** START MATERIAL FOR THE TASK **
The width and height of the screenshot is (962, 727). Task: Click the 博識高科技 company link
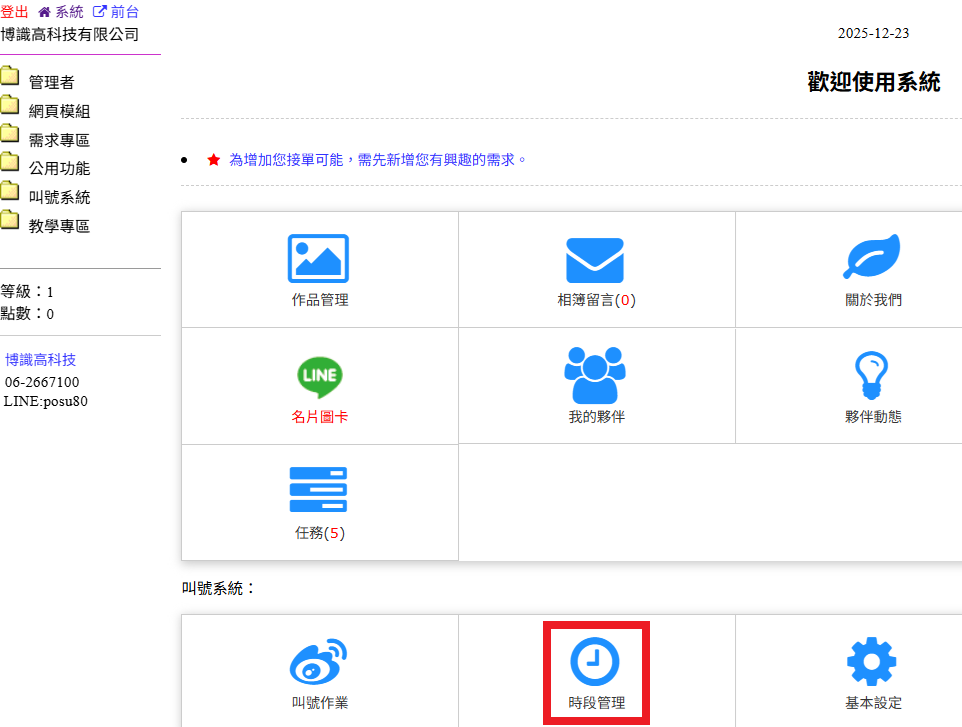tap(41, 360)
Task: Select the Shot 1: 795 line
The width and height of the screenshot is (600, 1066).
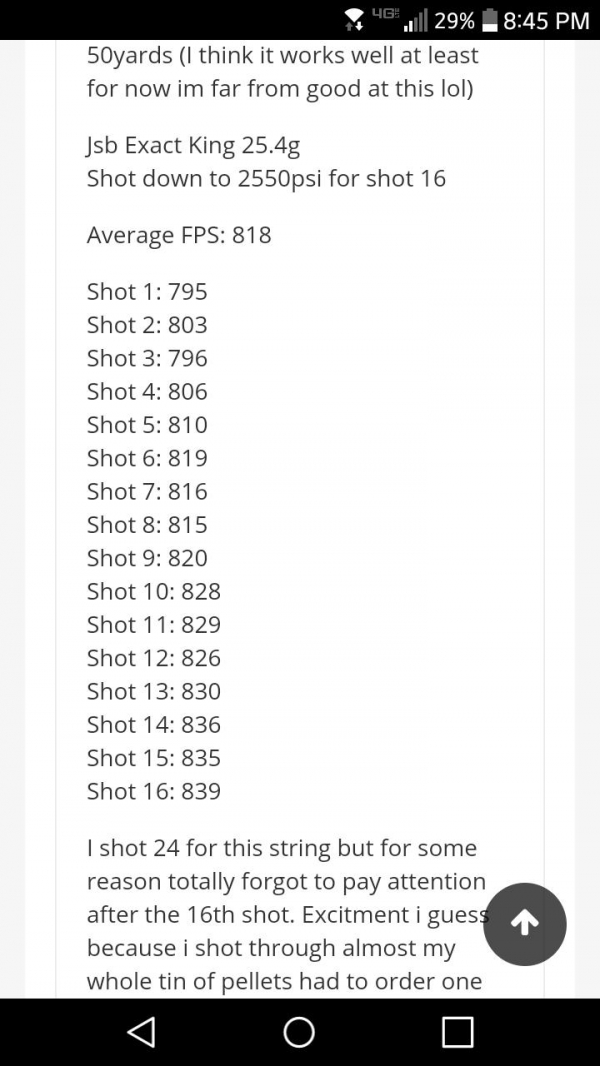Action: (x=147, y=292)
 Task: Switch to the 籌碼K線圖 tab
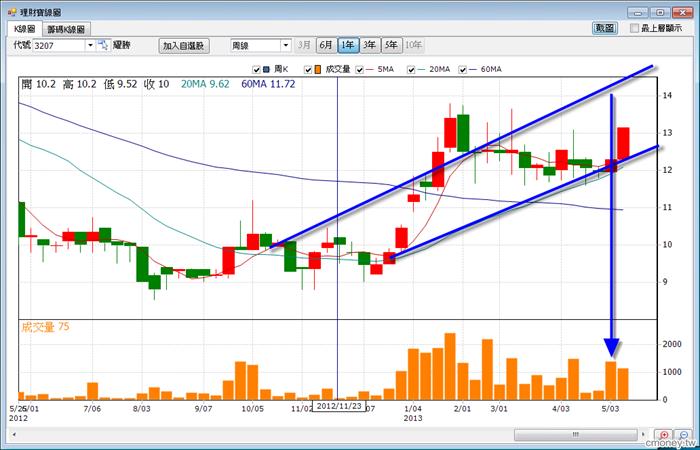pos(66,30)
** END MATERIAL FOR THE TASK **
WORK TO COMPLETE -
Retype the text of these records line for line, without any changes, and leave the pictures out.

RESULT OF THE TASK -
The width and height of the screenshot is (962, 727). Task: Click the 博識高科技 company link
tap(41, 360)
Task: Select the Shot 1: 795 line
The width and height of the screenshot is (600, 1066).
Action: (x=147, y=292)
 Task: Switch to the 籌碼K線圖 tab
pos(66,30)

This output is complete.